Спартанские условия жизни (например, в спальнях специально поддерживали холодную температуру), суровое отношение взрослых, шумная обстановка в жилых помещениях, где помещалось сразу помногу воспитанников, — для очень домашнего, впечатлительного, тихого и пока ещё сильно привязанного к матери мальчика, каким был Сергей в свои восемь лет, оказаться в такой атмосфере стало тяжким испытанием. К тому же у него не сложились отношения с однокашниками, его дразнили. А ещё из-за своего тепличного характера он сделался постоянным объектом для придирок главного надзирателя гимназии (в воспоминаниях тот фигурирует под фамилией Камашев). Тот имел там даже больше фактического влияния, чем директор. И это несмотря на то, что учился Аксаков хорошо — к гимназии его старательно готовили.
Читайте также:
На почве переживаний у Сергея через пять месяцев пребывания в гимназии стали происходить нервные приступы. Мальчика поместили в гимназическую больницу и уведомили родителей. Взволнованная мать немедленно выехала в Казань, намереваясь забрать сына домой, но не тут-то было. За это право ей пришлось серьёзно побороться в совете гимназии, заручившись поддержкой гимназического доктора. Но даже мнение эскулапа о необходимости домашнего отдыха и лечения для мальчика не убедили совет — там потребовали врачебного консилиума.
Пришлось пойти на хитрость: доктор и мать велели мальчику симулировать боли в ногах, чтобы состояние его здоровья казалось ещё более тревожным, чем оно было на самом деле. В итоге два независимых доктора подтвердили мнение гимназического врача, и матери Аксакова разрешили забрать его домой до выздоровления.
Почему такие строгие порядки?
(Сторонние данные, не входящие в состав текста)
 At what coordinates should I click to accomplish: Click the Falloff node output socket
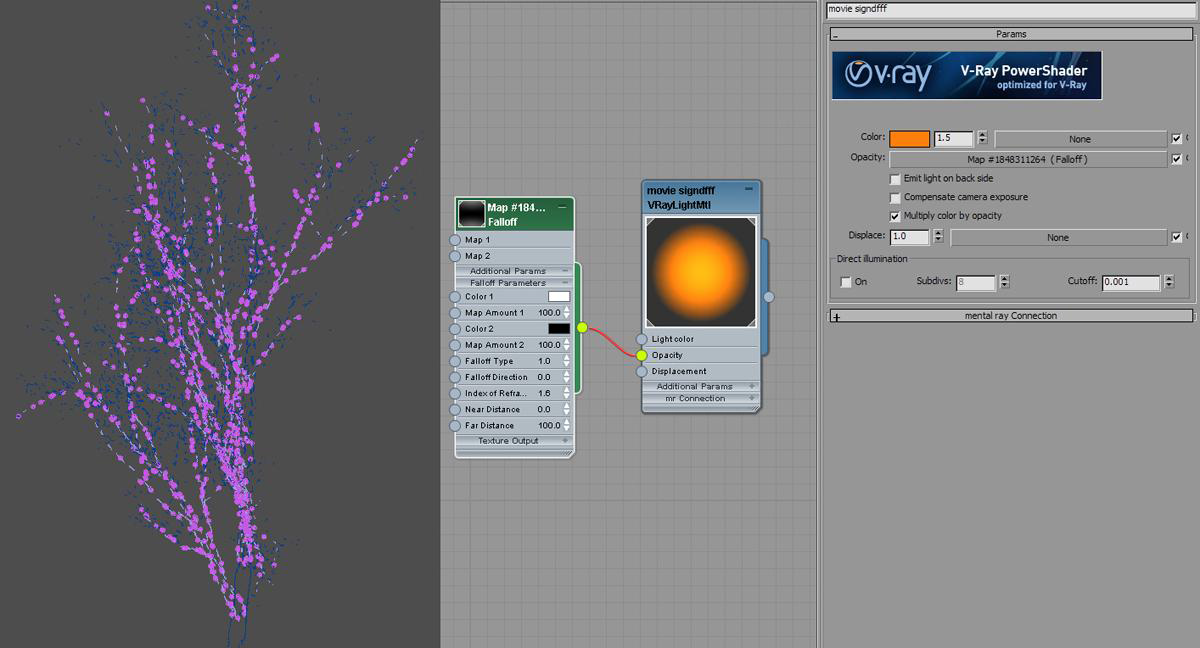point(582,328)
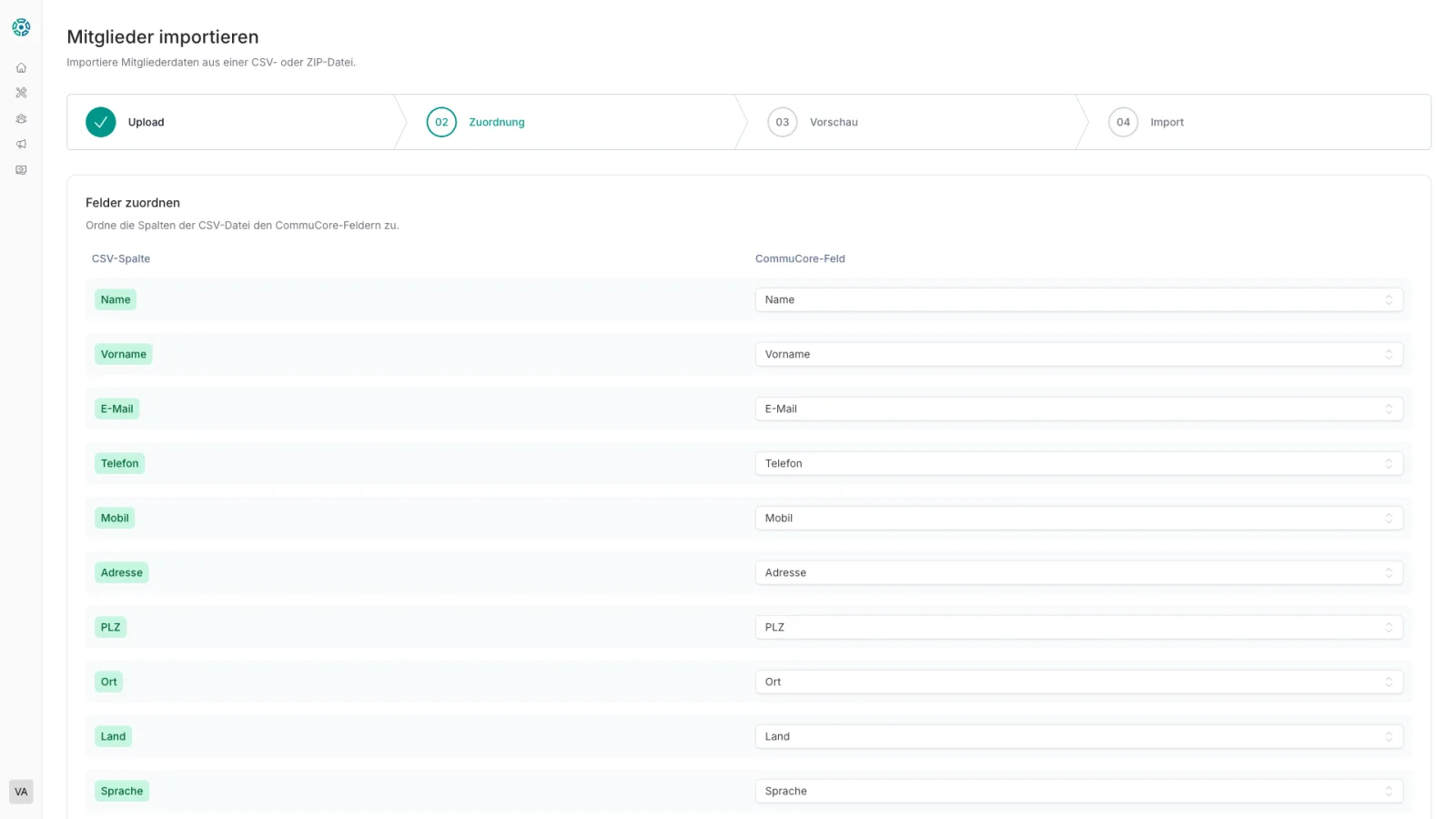
Task: Switch to the Zuordnung step
Action: pos(496,122)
Дело в том, что учёба в гимназии за казённый счёт была привилегией, а не «гарантированным правом» (даже к началу ХХ века не то что среднее, а даже начальное образование в России так и не стало обязательным). В конце XVIII — начале ХIX века окончание гимназии давало возможность поступить на государственную службу или работать учителем (а учителя, в сущности, тоже приравнивались к чиновникам). То есть для государства гимназии были не просто школами, а кузницами кадров, и ожидалось, что отучившийся за казённый счёт вернёт долг отработкой.
История с Аксаковым завершилась счастливо: через год его удалось перевести на статус своекоштного воспитанника (это означало учёбу за свой счёт), с проживанием не в самой гимназии, а на квартире у учителя. Это тоже было обычной практикой: учителя за отдельную плату принимали к себе на постой нескольких учеников и заодно занимались с ними после школьных уроков как репетиторы.
Это были гораздо более комфортные условия, и материально, и психологически, чем жизнь в самой гимназии. Да и расставание с матерью на этот раз далось чуть повзрослевшему Сергею гораздо легче. Так что вторая его попытка пребывания в гимназии оказалась удачной.
«Я учился, ездил или ходил в гимназию весьма охотно. Товарищи ли мои были совсем другие мальчики, чем прежде, или я сделался другим — не знаю, только я не замечал этого, несносного прежде, приставанья или тормошенья учеников; нашлись общие интересы, родилось желание общаться друг с другом, и я стал с нетерпением ожидать того времени, когда надо ехать в гимназию», — писал он.
Закончил Аксаков тот новый учебный год успешно, с похвальным листом. А в старших классах параллельно со школьной программой вместе с несколькими другими учениками стал осваивать университетскую программу — именно они стали первыми студентами, когда на базе этой гимназии открылся Казанский университет.